Students who have used Alibaba Cloud OSS know that OSS itself is the public network in Alibaba Cloud VPC network. It is a shared area and does not require a complex network. RDS and Kafka are deployed in the user's VPC, and multiple networks can be connected through a set of network architectures. Compared with VPC network segment conflicts, there is no such problem in shared areas. Secondly, data is isolated, and ENI has end-to-end restrictions. For example, VPC has an ID mark and different authorization requirements. If an illegal user tries to connect to VPC, the network packet cannot be connected if it is not this network card, which can achieve safe isolation and data access.

The network architecture has been determined, so how to run it? Throughout the design, we will take the DSL design of K8s as an example. As mentioned earlier, many tasks will be defined. A workload may have many small tasks. At this time, we need to define a set of orchestration scripts similar to the DSL definition, such as job1, job2, and then job3. These orchestration scripts are submitted through the SDK, console, and other portals, and then received by the API Server and scheduled by the Scheduler. This Scheduler will be connected to the Spark gateway to implement task management, status management, task distribution, etc., and finally schedule the internal K8s to pull up the job for execution. Some full-volume jobs run once, such as pulling the DB once, and there are also resident streaming jobs, triggered asynchronous jobs, scheduled asynchronous jobs, etc., with different forms and the same scheduling capabilities, so they can be expanded. In the process, there are continuous feedback status of the job status, intermittent statistics, etc. In K8s, the K8s Master assumes such a role, and also has the roles of API Server and Scheduler. It is similar here, and the scheduling capability HA mechanism is also implemented through a one-master-multiple-slave architecture.
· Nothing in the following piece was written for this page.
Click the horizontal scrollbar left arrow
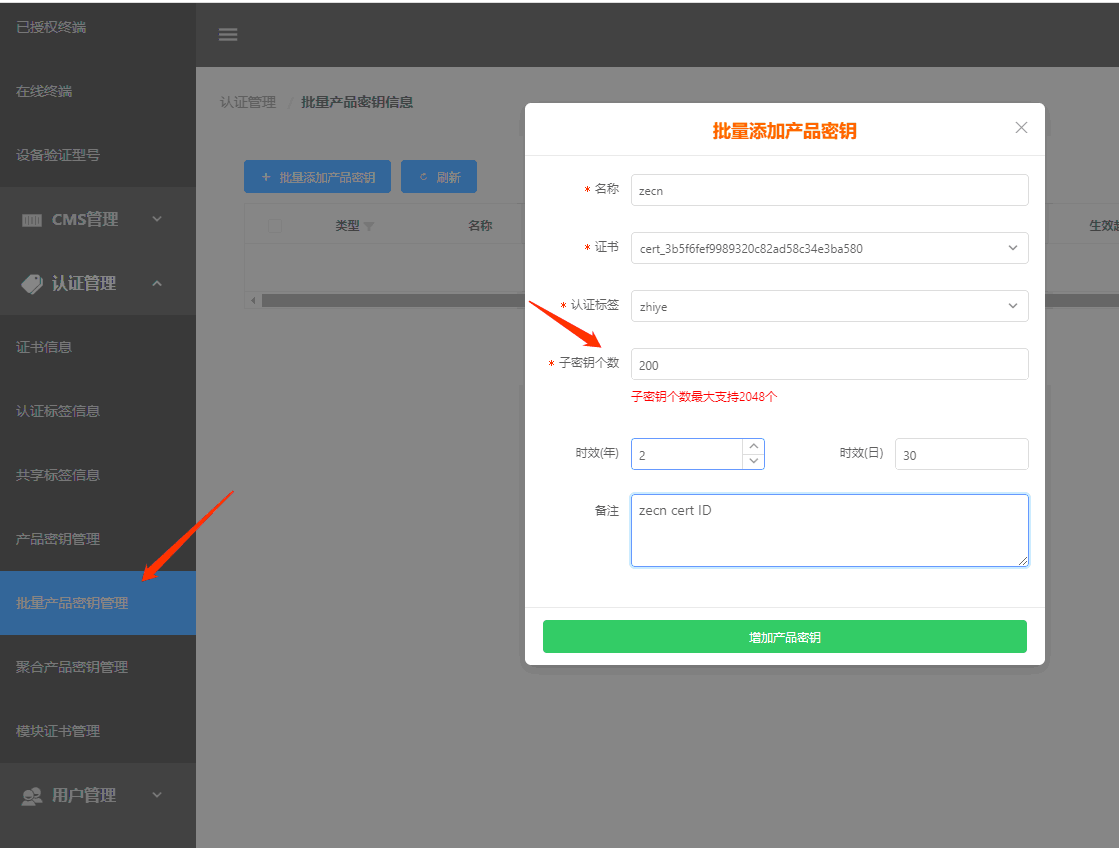Screen dimensions: 1119x848 tap(253, 300)
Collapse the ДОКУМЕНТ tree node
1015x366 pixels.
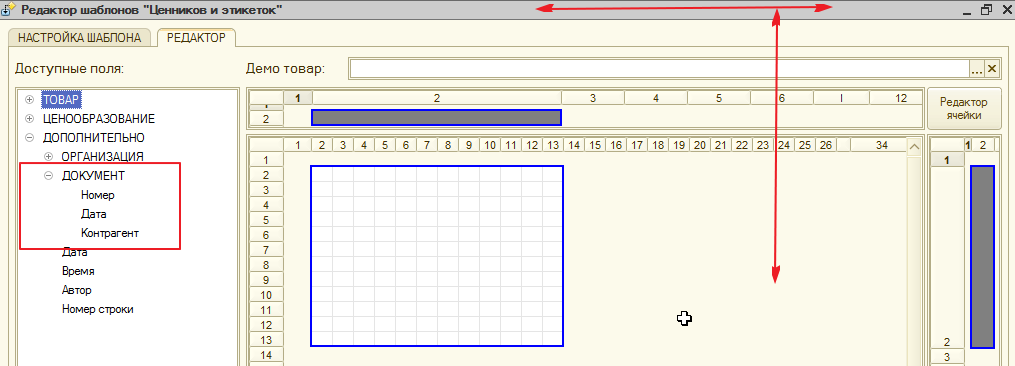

Here, why do we split a workload's user-facing tasks into N different jobs? Because these tasks are all run in one process, the water level of the entire workload changes greatly, and it is very difficult to perform elastic scheduling. It is enough to run all tasks once, but how many resources should be allocated? In many cases, Spark is not so flexible, especially asynchronous tasks and scheduled tasks, which consume a lot of resources, but after they are used up, it is unknown when the next time will come, which is difficult to predict. Just like many signal system processing, Fourier transform is required, splitting complex waveforms into multiple simple waveforms will simplify signal processing. We also have such a perceptual understanding. Using different jobs to execute tasks of different roles in the workload makes it easy to achieve elasticity. For example, for scheduled or temporary triggering jobs, temporarily pulling a job, the resource consumption is completely unrelated to the resident streaming tasks, and the stability of the streaming tasks, the delay in entering the lake, etc. can be completely unaffected. This is the thinking behind the design, which is to simplify complex problems. Because from the perspective of elasticity, the simpler the waveform is, the better the elasticity will be and the easier the prediction will be.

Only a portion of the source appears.